Kendisini kıyasıya eleştirirken etrafındakilerin yapıp ettiklerini gözlemleyen kadının durumu ise biraz daha farklı ama o da mümkün olduğunca ruhundaki inceliği korumaya çalışıyor:
“Güzellik budur belki de: Seyredilmeyi sevmek. Güzel insanlar açgözlüdür.

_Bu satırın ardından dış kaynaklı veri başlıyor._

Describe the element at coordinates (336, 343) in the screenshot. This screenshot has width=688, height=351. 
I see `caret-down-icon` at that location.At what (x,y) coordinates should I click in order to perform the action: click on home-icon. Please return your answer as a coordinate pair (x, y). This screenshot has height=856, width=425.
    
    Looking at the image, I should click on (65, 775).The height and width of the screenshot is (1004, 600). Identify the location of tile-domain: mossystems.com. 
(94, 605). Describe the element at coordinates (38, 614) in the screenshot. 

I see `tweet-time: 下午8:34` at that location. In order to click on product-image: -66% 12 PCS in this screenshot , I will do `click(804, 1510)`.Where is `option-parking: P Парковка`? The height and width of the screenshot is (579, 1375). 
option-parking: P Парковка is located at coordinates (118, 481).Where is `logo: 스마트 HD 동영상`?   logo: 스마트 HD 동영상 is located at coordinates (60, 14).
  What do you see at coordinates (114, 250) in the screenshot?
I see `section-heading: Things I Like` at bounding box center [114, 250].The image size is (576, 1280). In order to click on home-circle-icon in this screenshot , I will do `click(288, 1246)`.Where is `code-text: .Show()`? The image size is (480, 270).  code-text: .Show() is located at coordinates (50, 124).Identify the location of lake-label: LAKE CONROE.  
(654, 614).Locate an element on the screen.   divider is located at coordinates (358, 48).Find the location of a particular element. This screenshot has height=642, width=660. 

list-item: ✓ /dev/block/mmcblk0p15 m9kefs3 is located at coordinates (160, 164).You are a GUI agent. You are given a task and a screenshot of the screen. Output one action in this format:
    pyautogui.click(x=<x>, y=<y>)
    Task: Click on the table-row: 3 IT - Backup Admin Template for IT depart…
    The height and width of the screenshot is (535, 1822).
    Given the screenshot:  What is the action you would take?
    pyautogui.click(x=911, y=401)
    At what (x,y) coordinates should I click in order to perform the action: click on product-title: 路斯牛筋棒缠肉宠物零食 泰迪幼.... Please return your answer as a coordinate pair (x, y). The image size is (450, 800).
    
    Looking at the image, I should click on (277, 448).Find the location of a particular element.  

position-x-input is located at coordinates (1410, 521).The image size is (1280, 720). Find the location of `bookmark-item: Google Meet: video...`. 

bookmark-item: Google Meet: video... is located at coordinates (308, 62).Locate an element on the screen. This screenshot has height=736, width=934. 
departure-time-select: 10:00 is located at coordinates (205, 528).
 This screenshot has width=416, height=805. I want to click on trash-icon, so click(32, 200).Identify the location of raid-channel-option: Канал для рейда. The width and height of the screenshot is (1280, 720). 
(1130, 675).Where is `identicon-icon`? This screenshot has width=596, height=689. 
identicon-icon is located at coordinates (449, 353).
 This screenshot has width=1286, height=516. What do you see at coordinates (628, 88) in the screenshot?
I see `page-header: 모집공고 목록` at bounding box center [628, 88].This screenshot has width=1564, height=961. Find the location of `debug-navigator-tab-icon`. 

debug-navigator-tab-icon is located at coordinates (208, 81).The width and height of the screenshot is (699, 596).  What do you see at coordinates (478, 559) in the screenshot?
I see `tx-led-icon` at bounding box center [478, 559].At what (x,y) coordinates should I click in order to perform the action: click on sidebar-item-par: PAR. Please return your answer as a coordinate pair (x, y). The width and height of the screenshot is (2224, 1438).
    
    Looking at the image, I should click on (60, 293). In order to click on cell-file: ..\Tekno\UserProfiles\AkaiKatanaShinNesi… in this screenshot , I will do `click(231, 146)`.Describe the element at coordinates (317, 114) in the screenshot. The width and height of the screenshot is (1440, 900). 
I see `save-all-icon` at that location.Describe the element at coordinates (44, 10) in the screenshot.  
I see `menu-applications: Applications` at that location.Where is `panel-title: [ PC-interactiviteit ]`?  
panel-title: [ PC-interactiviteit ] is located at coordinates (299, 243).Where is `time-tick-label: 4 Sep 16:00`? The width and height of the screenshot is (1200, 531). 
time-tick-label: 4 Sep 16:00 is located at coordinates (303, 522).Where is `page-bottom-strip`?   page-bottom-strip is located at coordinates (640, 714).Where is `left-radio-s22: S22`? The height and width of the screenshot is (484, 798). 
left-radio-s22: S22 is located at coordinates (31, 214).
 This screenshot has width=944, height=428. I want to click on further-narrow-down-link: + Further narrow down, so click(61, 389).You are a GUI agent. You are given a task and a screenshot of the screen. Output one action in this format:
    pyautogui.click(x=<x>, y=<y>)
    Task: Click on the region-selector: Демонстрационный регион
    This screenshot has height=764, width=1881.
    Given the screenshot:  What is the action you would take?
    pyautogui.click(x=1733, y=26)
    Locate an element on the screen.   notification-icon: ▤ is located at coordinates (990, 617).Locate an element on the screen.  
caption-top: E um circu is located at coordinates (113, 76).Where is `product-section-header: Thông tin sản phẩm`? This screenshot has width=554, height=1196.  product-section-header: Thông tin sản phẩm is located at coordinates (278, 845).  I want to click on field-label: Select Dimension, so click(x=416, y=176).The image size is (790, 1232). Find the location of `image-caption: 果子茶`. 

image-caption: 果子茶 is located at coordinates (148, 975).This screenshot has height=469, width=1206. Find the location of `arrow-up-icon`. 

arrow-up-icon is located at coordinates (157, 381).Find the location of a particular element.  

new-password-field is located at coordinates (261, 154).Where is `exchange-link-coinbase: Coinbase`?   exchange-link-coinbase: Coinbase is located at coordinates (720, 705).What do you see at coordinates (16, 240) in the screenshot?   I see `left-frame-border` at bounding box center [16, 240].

Başkalarının gözünün ışığını kan hücreleriyle emer ve bununla beslenirler, böylece daha da güzel ve gösterişli olurlar, güç uğruna kendini açlığa mahkûm eden benim gibi püritenlerse günbegün zayıflar, solup küçülürler, sonunda da yalnızca çelik gibi sert bir irade kalır böylelerinden geriye.”
Garner, etrafındaki insan ve olayları gözlemlediği kadar kendisini de enine boyuna irdeleyip sorgulayan; benliği ve eylemleriyle hesaplaşan karakterlere dair hikâyeler kaleme almış Benim Katı Yüreğim’de.
Gerek ruhsal gerek fiziksel açıdan sürekli bir hareketliliğin söz konusu olduğu öykülerin bulunduğu Benim Katı Yüreğim’de yaşamın uzağına düşmeyen, yapmayı pek tercih etmediğimiz sorgulamaları içeren hikâyelerle karşılaşıyoruz. Onlarda, “kirletilmek bizim kaderimizdir” sözünün peşine takılanlara da böyle bir çembere girmemeyi seçip eyleme geçenlere de rastlıyoruz.
Benim Katı Yüreğim, Helen Garner, Çeviren: Darmin Hadzibegoviç, Yapı Kredi Yayınları, 102 s.